**Problem to solve**
What lines below contain the string "each"? List them all.
# # #
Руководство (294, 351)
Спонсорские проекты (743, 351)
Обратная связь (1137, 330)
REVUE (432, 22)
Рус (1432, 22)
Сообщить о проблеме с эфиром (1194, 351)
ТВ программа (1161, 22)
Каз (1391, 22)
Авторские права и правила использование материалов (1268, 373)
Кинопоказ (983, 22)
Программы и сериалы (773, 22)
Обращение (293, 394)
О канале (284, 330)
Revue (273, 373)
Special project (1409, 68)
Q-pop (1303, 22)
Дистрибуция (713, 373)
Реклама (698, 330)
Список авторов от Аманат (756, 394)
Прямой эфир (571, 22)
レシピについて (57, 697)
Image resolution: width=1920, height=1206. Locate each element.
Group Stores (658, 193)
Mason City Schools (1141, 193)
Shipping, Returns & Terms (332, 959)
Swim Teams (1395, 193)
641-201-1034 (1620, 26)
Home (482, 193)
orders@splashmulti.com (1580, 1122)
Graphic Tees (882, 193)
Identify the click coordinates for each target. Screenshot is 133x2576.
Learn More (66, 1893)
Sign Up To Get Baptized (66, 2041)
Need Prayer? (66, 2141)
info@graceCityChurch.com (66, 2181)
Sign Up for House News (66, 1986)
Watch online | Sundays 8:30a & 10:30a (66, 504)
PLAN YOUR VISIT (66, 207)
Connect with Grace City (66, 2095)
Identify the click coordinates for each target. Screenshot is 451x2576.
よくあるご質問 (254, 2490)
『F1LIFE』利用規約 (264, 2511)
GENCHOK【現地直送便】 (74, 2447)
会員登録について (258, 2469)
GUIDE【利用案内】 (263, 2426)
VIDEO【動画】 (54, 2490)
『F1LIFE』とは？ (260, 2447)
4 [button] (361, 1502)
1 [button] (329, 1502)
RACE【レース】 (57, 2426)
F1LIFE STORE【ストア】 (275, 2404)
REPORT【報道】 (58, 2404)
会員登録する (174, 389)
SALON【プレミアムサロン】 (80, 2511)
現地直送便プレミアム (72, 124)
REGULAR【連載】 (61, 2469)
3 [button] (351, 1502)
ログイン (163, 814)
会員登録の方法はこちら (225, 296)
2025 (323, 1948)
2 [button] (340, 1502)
# # #
**Task answer**
Image resolution: width=1920, height=1206. Locate each element.
Identify the click coordinates for each target. Screenshot is 133x2576.
Identify the click coordinates for each target. Screenshot is 451x2576.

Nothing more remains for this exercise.